A two-year-old letter by Vice President Dick Cheney that pushed a controversial Alaska natural-gas pipeline bill is getting renewed scrutiny because of recently disclosed evidence in the Justice Department's corruption case against Sen. Ted Stevens. In a conversation secretly tape-recorded by the FBI on June 25, 2006, Stevens discussed ways to get a pipeline bill through the Alaska Legislature with Bill Allen, an oil-services executive accused of providing the senator with about $250,000 in undisclosed financial benefits. According to a Justice motion, Stevens told Allen, "I'm gonna try to see if I can get some bigwigs from back here and say, 'Look … you gotta get this done'." Two days later, Cheney wrote a letter to the Alaska Legislature urging members to "promptly enact" a bill to build the pipeline. The letter was considered unusual because the White House rarely contacts state lawmakers about pending legislative matters. It also angered state Democrats, who accused Cheney of pushing oil-company interests. The former executive director of Cheney's energy task force had gone to work as a lobbyist for British Petroleum, one of three firms slated to build the pipeline.
Stevens confirmed to NEWSWEEK last week that he asked Cheney to write the letter. "We wanted the federal government to tell the state to act quickly on it," he said. (A spokesman for Alaska's other senator, Lisa Murkowski, said her office also had contacts with Cheney's office.) A Cheney spokeswoman said his office does not comment on pending legal matters.

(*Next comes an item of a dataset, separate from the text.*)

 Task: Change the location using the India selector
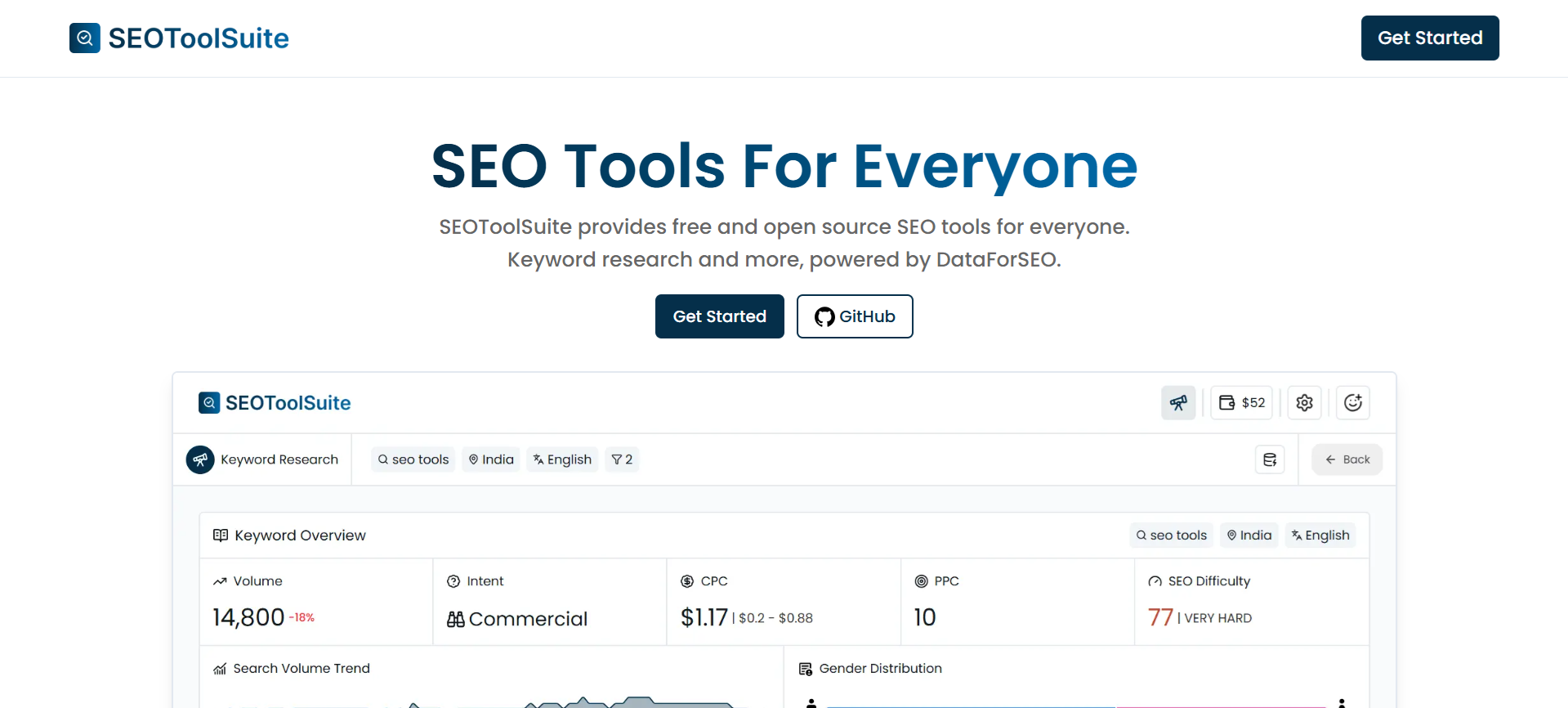490,459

In the motion, prosecutors said they want to show that Stevens, who has pleaded not guilty, used his political clout to benefit Allen's business interests while the oil exec was paying for renovations on the senator's home. As an example, the motion points out that Stevens discussed contacting the Federal Energy Regulatory Commission about the pipeline; soon after, FERC issued a report on the project "similar to the message delivered by Stevens." But the Justice motion made no mention of Cheney's letter. A department spokesman did not respond to requests for comment about why prosecutors did not also include the letter or whether they expect Cheney to come up at Stevens's trial, now slated to begin next month.